Awesome Lists | Featured Topics | Projects

https://github.com/facebookresearch/nonrigid_nerf

Open source repository for the code accompanying the paper 'Non-Rigid Neural Radiance Fields Reconstruction and Novel View Synthesis of a Deforming Scene from Monocular Video'.
https://github.com/facebookresearch/nonrigid_nerf

Last synced: about 22 hours ago
JSON representation

Open source repository for the code accompanying the paper 'Non-Rigid Neural Radiance Fields Reconstruction and Novel View Synthesis of a Deforming Scene from Monocular Video'.

Awesome Lists containing this project

README

        

# Non-Rigid Neural Radiance Fields

This is the official repository for the project "Non-Rigid Neural Radiance Fields:
Reconstruction and Novel View Synthesis of a Dynamic Scene From Monocular Video" (NR-NeRF).

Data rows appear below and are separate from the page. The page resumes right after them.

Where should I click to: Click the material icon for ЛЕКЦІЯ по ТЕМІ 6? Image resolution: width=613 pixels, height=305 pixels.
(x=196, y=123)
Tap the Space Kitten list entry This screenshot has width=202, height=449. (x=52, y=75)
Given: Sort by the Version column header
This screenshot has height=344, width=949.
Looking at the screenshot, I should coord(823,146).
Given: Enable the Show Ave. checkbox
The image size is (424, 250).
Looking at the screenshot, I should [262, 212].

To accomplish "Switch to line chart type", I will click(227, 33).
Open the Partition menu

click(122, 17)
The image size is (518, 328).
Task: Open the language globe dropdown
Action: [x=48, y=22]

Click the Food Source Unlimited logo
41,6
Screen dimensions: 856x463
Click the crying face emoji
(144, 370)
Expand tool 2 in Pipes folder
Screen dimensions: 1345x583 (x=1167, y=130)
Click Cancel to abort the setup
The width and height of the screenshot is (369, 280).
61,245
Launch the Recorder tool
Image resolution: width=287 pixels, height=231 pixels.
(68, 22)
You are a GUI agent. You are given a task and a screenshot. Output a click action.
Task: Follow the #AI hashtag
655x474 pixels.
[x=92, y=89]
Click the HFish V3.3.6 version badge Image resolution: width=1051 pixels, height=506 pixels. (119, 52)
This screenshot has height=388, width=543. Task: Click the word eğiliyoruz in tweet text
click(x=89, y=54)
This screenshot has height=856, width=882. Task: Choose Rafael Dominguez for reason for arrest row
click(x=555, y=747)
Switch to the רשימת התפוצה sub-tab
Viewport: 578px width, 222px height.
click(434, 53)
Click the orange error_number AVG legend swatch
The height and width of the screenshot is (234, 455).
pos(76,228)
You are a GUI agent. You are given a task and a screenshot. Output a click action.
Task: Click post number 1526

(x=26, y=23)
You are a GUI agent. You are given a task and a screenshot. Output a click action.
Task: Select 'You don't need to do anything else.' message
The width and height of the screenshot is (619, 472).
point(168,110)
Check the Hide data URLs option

We extend NeRF, a state-of-the-art method for photorealistic appearance and geometry reconstruction of a static scene, to dynamic/deforming/non-rigid scenes. For details, we refer to [the preprint](https://arxiv.org/abs/2012.12247) and [the project page](https://gvv.mpi-inf.mpg.de/projects/nonrigid_nerf/), which also includes supplemental videos.

![Teaser figure](misc/teaser.png)

## Getting Started

We modified the losses and added multi-view support, some simple scene-editing capabilities, evaluation code, and a naive baseline in a February 2021 update. For the original version of this code, please refer to the `december2020` branch of this repo.

### Installation

* Clone this repository.
* (Optional) Install [Miniconda](https://docs.conda.io/en/latest/miniconda.html).
* Setup the conda environment `nrnerf` (or install the requirements using `pip`):
```
conda env create -f environment.yml
```
* (Optional) For data loading and camera parameter estimation, we have included a dummy implementation that only works on the included example sequence. If you do not want to write your own implementation as specified at the end of this README, you can instead use the following programs and files:
* Install COLMAP.
* From [nerf-pytorch](https://github.com/yenchenlin/nerf-pytorch), use `load_llff.py` to replace the example version included in this repo.
* In `load_llff_data()`, replace `sc = 1. if bd_factor is None else 1./(bds.min() * bd_factor)` with `sc = 1./(bds.max() - bds.min())`
* From [LLFF](https://github.com/Fyusion/LLFF), copy from `llff/poses/` the three files `colmap_read_model.py`, `colmap_wrapper.py`, and `pose_utils.py` directly into `./llff_preprocessing` (replacing existing files).
* In `pose_utils.py` fix the imports by:
* Commenting out `import skimage.transform`,
* Replacing `from llff.poses.colmap_wrapper import run_colmap` with `from .colmap_wrapper import run_colmap`,
* Replacing `import llff.poses.colmap_read_model as read_model` with `from . import colmap_read_model as read_model`.
* (Optional) An installation of FFMPEG enables *automatic* video generation from images and frame extraction from video input.
```
conda install -c conda-forge ffmpeg
```

### Walkthrough With an Example Sequence

Having set up the environment, we now show an example that starts with a folder of just images and ends up with a fixed viewpoint re-rendering of the sequence. Please read the sections after this one for details on each step and how to adapt the pipeline to other sequences.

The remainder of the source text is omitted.